Toyota Motor Corp., Honda Motor Co. and Hyundai posted double-digit gains in U.S. sales in August behind strong demand for light trucks.
Volume rose 11 percent at Toyota, with sales rising 12 percent at the Toyota division and 4.6 percent at Lexus, which snapped a fourth-month streak of declines. The company said Toyota brand car sales advanced 8.4 percent and light-truck deliveries increased 15 percent to more than 143,000, a monthly record.
At American Honda, deliveries jumped 18 percent to a monthly record of 173,993, with volume rising 20 percent at the Honda division—reflecting record light-truck shipments and strong car demand—and 0.8 percent at Acura. Honda also appeared to benefit from sharply higher incentives last month, ALG data show.
New and redesigned crossovers, along with strong retail growth, drove Hyundai to another gain in August, with volume rising 12 percent for the second consecutive month.
It is the brand's 13th straight month of year-over-year gains.
Retail volume increased 11 percent in August, Hyundai said, marking the sixth time in the last seven months that the brand achieved year-over-year retail sales growth.

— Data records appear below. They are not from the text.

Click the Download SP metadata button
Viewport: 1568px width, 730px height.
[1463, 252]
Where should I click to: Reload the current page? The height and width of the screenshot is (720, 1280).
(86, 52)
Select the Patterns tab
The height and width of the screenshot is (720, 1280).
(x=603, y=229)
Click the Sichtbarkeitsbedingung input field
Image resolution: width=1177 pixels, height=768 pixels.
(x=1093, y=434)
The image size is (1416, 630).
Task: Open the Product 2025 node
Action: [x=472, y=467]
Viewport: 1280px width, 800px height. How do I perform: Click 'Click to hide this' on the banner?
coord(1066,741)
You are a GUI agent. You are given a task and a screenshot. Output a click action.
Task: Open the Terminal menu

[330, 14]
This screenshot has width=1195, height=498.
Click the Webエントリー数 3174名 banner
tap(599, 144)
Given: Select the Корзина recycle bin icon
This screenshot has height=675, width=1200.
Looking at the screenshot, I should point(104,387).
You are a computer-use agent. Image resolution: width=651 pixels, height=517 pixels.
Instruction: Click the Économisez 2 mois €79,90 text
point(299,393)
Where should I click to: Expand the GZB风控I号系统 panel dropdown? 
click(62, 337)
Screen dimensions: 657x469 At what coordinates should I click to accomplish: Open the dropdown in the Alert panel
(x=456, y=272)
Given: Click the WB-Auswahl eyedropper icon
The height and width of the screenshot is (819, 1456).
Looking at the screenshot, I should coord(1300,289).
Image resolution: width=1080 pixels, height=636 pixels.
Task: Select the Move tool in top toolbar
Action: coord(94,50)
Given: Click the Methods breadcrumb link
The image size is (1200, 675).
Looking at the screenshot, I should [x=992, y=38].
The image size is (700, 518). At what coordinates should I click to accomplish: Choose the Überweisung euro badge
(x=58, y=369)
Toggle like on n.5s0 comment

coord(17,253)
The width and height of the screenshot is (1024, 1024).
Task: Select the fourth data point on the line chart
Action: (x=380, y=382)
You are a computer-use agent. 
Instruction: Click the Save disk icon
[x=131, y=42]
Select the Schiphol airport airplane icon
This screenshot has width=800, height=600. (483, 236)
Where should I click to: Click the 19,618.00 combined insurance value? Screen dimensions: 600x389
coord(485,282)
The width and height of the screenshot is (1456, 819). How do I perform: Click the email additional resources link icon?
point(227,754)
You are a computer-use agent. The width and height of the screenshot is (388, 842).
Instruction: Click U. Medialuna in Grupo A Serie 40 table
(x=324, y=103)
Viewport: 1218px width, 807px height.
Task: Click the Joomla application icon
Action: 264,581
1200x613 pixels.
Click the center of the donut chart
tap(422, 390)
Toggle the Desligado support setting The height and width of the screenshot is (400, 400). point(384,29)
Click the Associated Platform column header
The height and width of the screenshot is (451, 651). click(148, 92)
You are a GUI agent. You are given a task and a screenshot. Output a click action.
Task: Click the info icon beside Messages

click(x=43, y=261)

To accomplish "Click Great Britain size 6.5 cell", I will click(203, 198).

Hyundai, along with Kia, also were among the few auto makers to reduce incentive spending in August, according to ALG data.
Retail deliveries of Hyundai crossovers totaled 34,844, a monthly record, with sales of the subcompact Kona rising 34 percent. Hyundai said August sales of the new three-row Palisade crossover topped 5,000, exceeding company targets.
"Given this response we are working hard to increase dealer inventory to satisfy the tremendous demand" for Palisade, Randy Parker, vice president of national sales for Hyundai, said in a statement.
Mazda snapped a 13-month losing streak with August sales rising 6.5 percent to 27,482, though the brand's volume is now off 12 percent for the year.
Labor Day boost
U.S. light-vehicle sales are forecast to rise for the second straight month in August, helped by five sales weekends that included the key Labor Day holiday, though Hurricane Dorian was expected to dampen demand in parts of Florida and the southeast.
Many dealers along Florida's Atlantic coast shuttered or curtailed sales operations over the weekend as showroom traffic dwindled and to allow employees to prepare for the storm.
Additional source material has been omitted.